Word and element location records
+ + +
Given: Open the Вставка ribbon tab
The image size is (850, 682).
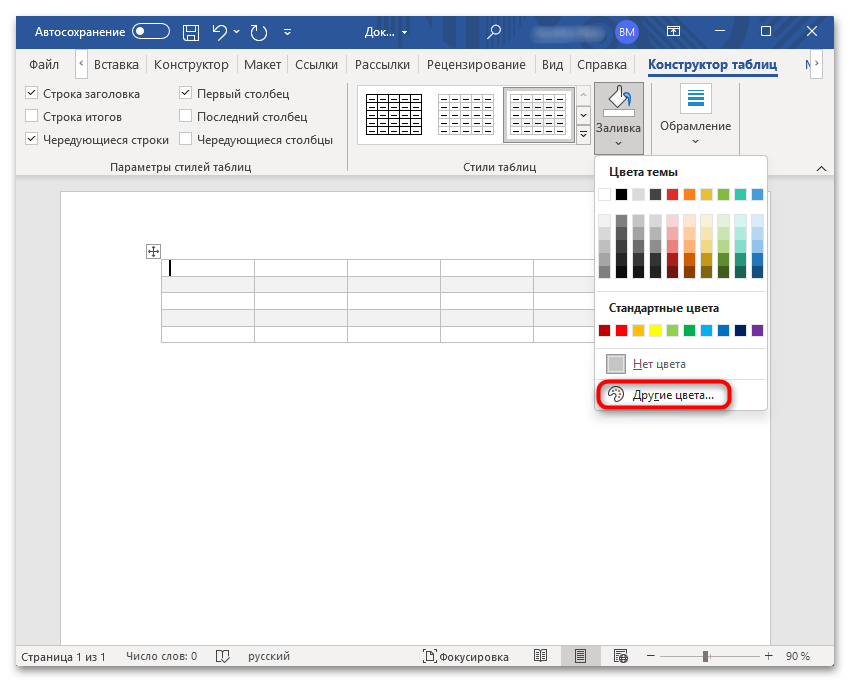Looking at the screenshot, I should [116, 65].
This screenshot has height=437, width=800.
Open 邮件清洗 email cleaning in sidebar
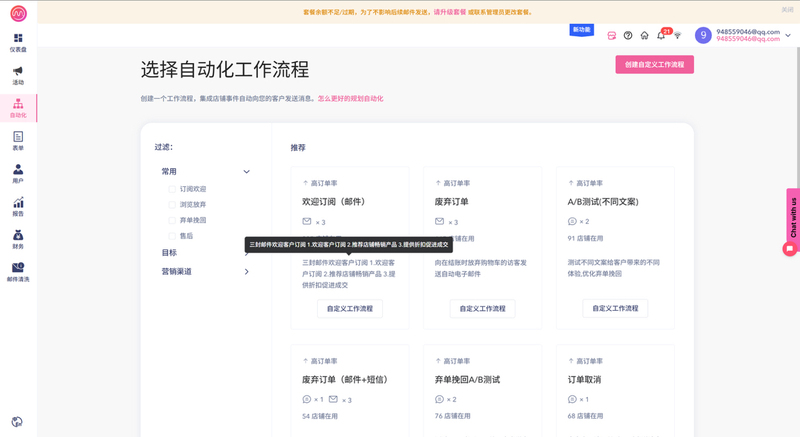point(18,271)
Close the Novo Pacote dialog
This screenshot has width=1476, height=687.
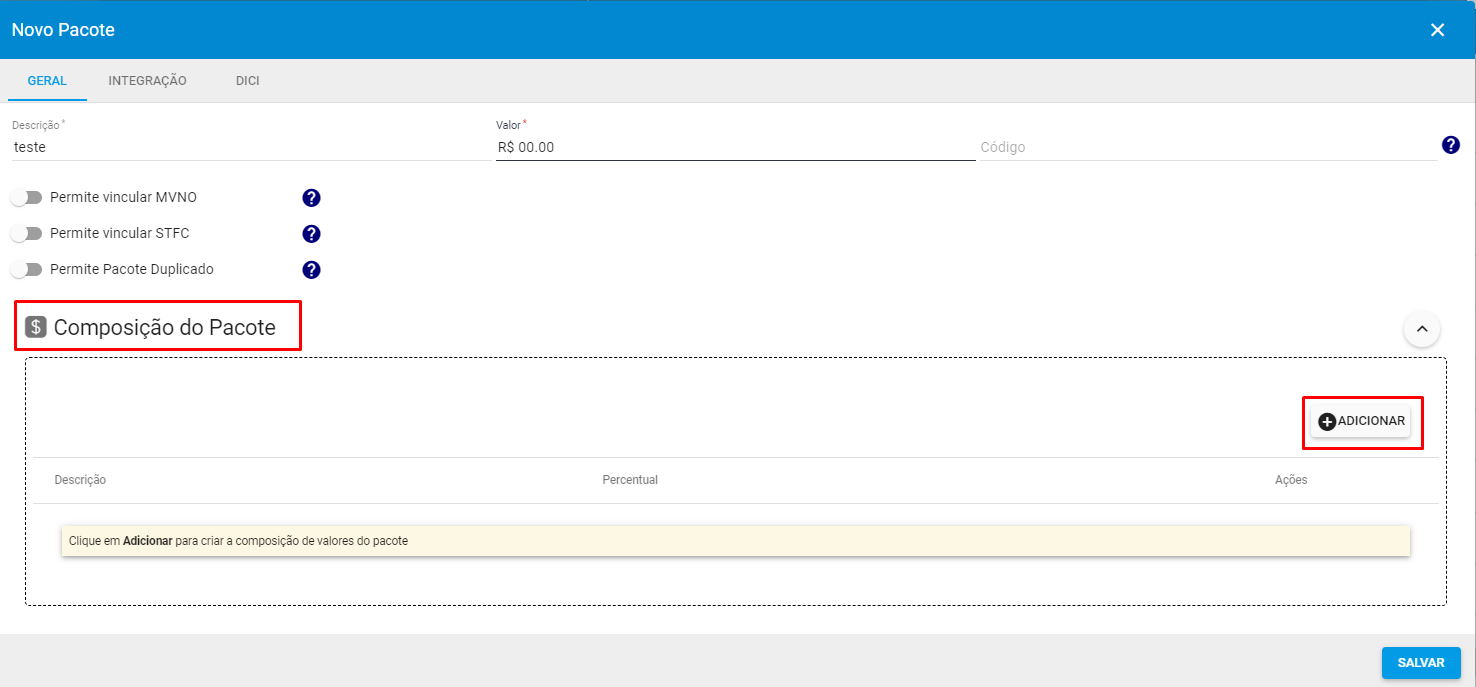[x=1437, y=30]
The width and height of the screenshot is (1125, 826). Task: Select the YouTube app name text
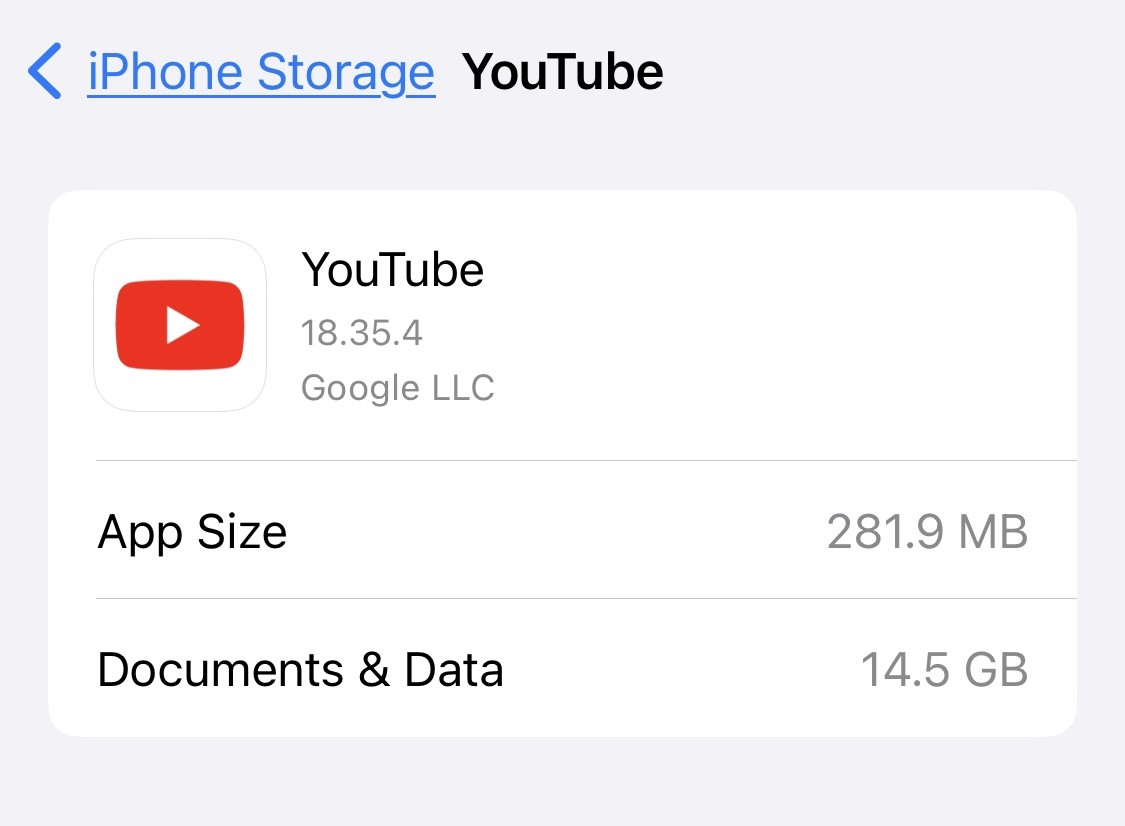click(x=392, y=270)
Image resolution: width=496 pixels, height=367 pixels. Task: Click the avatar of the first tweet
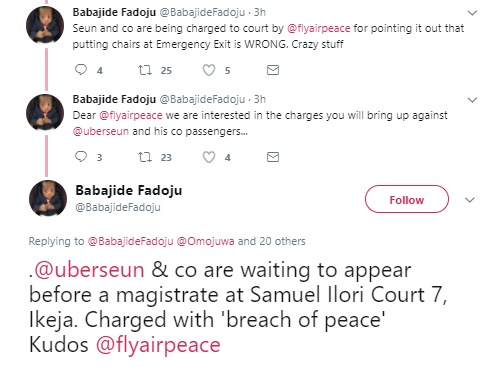pos(45,25)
+ + +
> Objective
Retype the lines of these items above word for word, covering every item, and leave the pictures out of your answer.

> Exercise answer
Given: Open the Вставка ribbon tab
The image size is (850, 682).
Looking at the screenshot, I should [116, 65].
This screenshot has height=437, width=800.
Open 邮件清洗 email cleaning in sidebar
point(18,271)
Close the Novo Pacote dialog
This screenshot has width=1476, height=687.
[x=1437, y=30]
The width and height of the screenshot is (1125, 826). Task: Select the YouTube app name text
click(x=392, y=270)
Image resolution: width=496 pixels, height=367 pixels. Task: Click the avatar of the first tweet
pos(45,25)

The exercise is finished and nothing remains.